With the pictures left out, print exactly the lines below that run from the one containing "The width and" through the one containing "Task: Open the 分摊方式 allocation method field".

ENTRIES PROVIDED
· · ·
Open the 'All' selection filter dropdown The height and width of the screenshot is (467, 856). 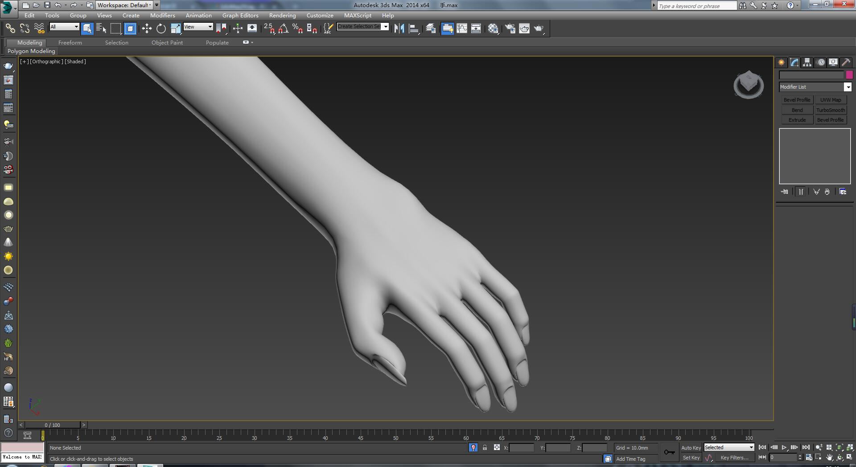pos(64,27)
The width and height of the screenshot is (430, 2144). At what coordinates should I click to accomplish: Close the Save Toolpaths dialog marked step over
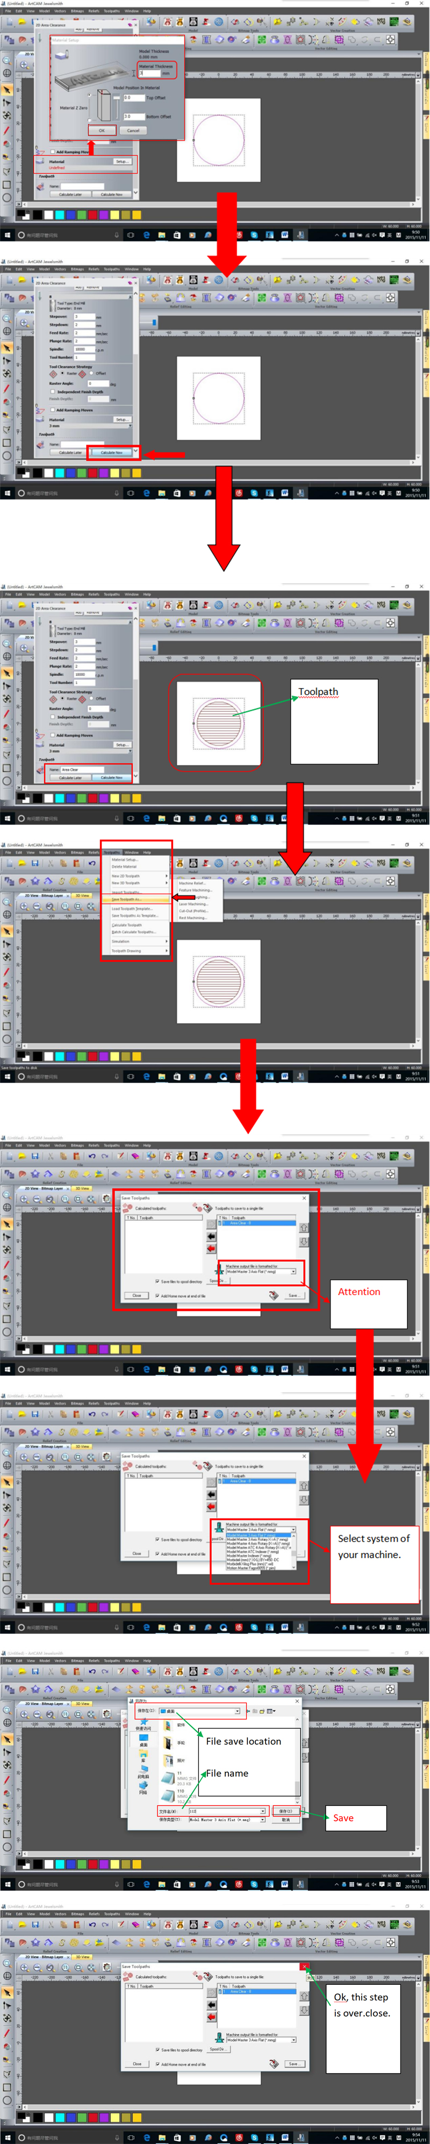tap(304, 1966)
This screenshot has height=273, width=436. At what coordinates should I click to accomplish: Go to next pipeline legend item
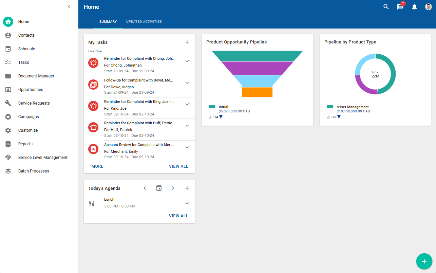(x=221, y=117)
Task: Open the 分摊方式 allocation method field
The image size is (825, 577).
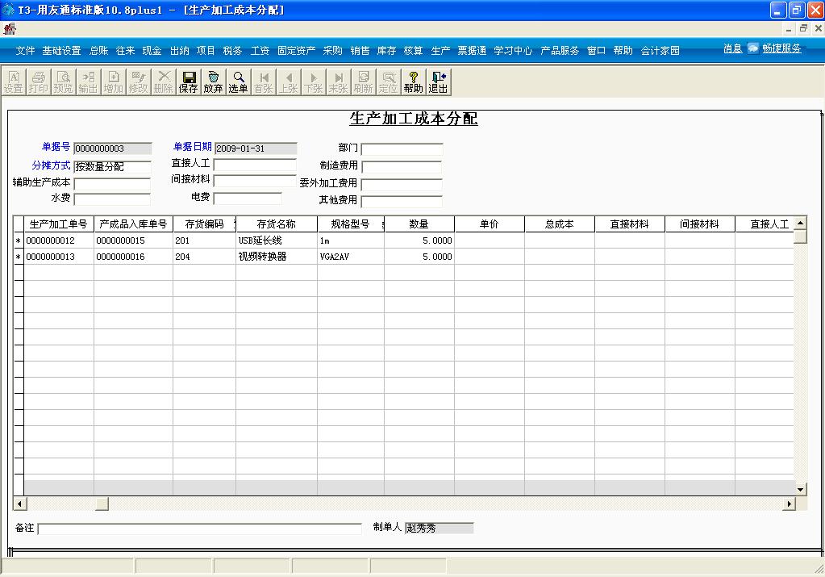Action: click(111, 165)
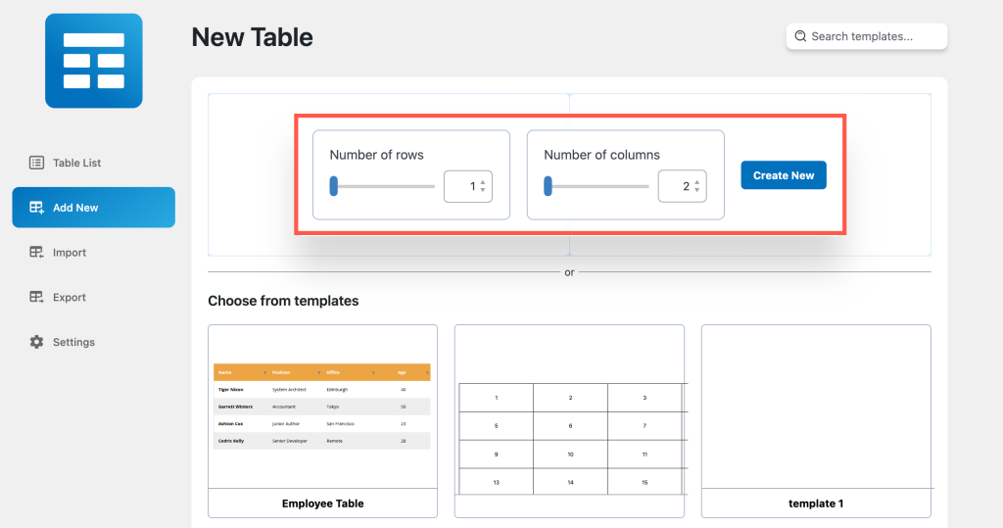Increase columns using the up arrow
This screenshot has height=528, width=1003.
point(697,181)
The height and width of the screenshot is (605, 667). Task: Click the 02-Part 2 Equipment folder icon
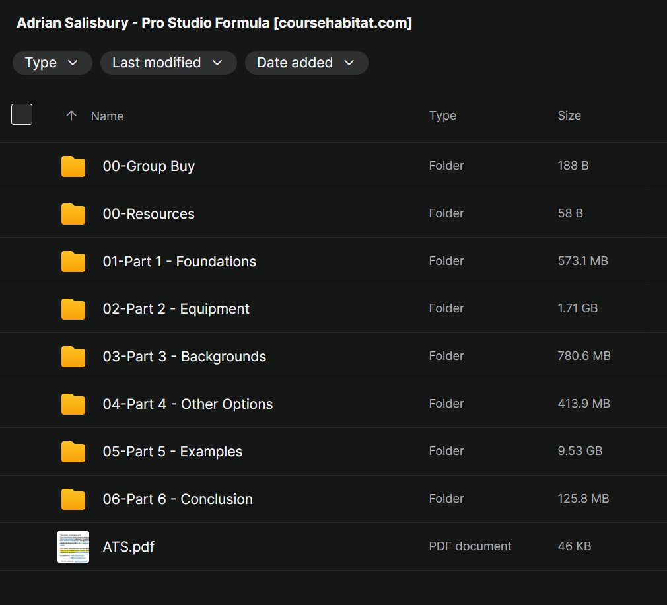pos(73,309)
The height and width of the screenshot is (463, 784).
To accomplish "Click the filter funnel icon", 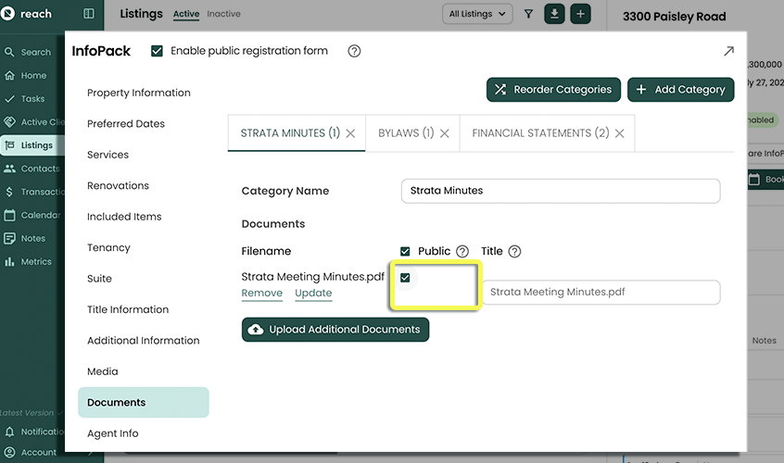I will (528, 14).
· · ·
RESULT OF THE EXERCISE
The width and height of the screenshot is (430, 2144). At what coordinates should I click to accomplish: Close the Save Toolpaths dialog marked step over
tap(304, 1966)
This screenshot has height=273, width=436. At what coordinates should I click to accomplish: Go to next pipeline legend item
(x=221, y=117)
Task: Open the 分摊方式 allocation method field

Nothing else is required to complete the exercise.